Chapter Forty-nine

“Heading home already?” Corinne’s mom asked.

Corinne had stayed for hours. The sun was setting. “I have some work to do tonight.”

“I thought working for yourself meant setting your own hours.”

“It does most days,” Corinne said. “Thank you for dinner.”

Her mom hugged her. “We’re glad you’re here,” she said, and she meant it. Corinne knew that she meant it. That she’d missed Corinne for all those years. That her mom wouldn’t cross any lines for Corinne—but she’d walk this one.

“Me, too,” Corinne said. She meant it, too.

Corinne drove to her apartment. She could hardly feel her hands on the steering wheel. Her mom had sent her home with a plastic container of chicken paprika, and the whole car smelled like it. Corinne wasn’t blinking as much as she should. Her eyes were watering.

She was driving home. She was driving to her apartment.

She was in the front seat of the Merediths’ minivan. Her mom had borrowed it to take Corinne to her elders’ meeting. They weren’t speaking. There was too much to say. Sister Miller had asked Corinne’s mom to move out the same Monday morning that Enoch confessed. Bonnie had come down to the basement and helped pack their things while all the kids but Enoch were at school.

Corinne’s family never went back to the Millers’ house. They never went back to their old congregation—except for Holly, who stayed with her best friend through the summer.

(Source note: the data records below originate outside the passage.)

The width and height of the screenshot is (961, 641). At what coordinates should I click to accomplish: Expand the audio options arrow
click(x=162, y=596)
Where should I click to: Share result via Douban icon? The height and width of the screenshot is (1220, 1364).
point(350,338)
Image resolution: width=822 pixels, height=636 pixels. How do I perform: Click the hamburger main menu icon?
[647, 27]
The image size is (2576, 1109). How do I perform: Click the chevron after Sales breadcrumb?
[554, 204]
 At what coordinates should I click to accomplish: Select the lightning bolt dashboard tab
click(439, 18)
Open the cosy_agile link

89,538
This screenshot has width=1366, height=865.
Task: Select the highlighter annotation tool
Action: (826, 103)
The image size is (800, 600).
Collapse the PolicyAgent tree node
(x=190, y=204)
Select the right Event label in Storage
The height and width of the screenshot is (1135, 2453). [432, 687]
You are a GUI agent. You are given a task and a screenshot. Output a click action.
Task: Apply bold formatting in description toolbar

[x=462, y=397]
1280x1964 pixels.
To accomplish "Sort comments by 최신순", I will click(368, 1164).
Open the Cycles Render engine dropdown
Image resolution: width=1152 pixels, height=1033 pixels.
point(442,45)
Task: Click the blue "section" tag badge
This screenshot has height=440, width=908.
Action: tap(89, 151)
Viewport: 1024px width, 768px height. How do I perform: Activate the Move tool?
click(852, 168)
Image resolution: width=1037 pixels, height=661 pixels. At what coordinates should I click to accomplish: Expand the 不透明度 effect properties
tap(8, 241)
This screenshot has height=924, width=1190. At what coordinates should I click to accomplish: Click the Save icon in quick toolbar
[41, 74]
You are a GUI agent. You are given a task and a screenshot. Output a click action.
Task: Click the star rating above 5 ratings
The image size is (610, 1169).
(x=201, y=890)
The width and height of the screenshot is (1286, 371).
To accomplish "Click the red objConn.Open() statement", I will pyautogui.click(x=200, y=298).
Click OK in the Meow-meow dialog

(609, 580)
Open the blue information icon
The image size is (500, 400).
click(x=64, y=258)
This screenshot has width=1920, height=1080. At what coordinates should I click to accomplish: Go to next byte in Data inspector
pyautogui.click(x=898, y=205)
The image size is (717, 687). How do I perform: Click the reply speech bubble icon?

And Corinne’s mom and Enoch’s mom weren’t friends anymore. Bonnie couldn’t forgive her. (Which wasn’t fair, Corinne always thought. Because both of them had left Corinne and Enoch alone at night. It was Enoch’s mom who invited her family up out of the basement.) (What Sister Miller really couldn’t forgive her mom for was giving birth to Corinne. For creating and raising the perfect trap for her son.) (That’s what Corinne was, a trap that Enoch Miller kept falling into.) (That’s what Satan and his demons did: They watched you, they walked with you. They got to know you. And then they presented you with tailor-made temptations. Satan was God’s most beautiful angel, he was the father of temptation. The mother of it.) (Maybe that’s why Corinne was brought into the church. Maybe it had nothing to do with her soul. Or her mother’s. Maybe it was always about Enoch Miller. He was the one who mattered. He was the Job. The Joseph. The David. And Corinne was brought into the congregation just to tempt him. All of the demons were watching and all of the angels, just like in the Children’s Bible illustrations. All of the giant men made of air, watching from above. Watching Enoch Miller, the only solid thing on the page. What would he do? What would he choose? Would he stay on the path, though it be narrow and winding? Corinne wouldn’t make it into the illustration. [Would anyone have ever painted Corinne? Maybe during the Renaissance. As an excuse for some perverted oil painter to depict a woman’s bare breast. The Temptation of Enoch.])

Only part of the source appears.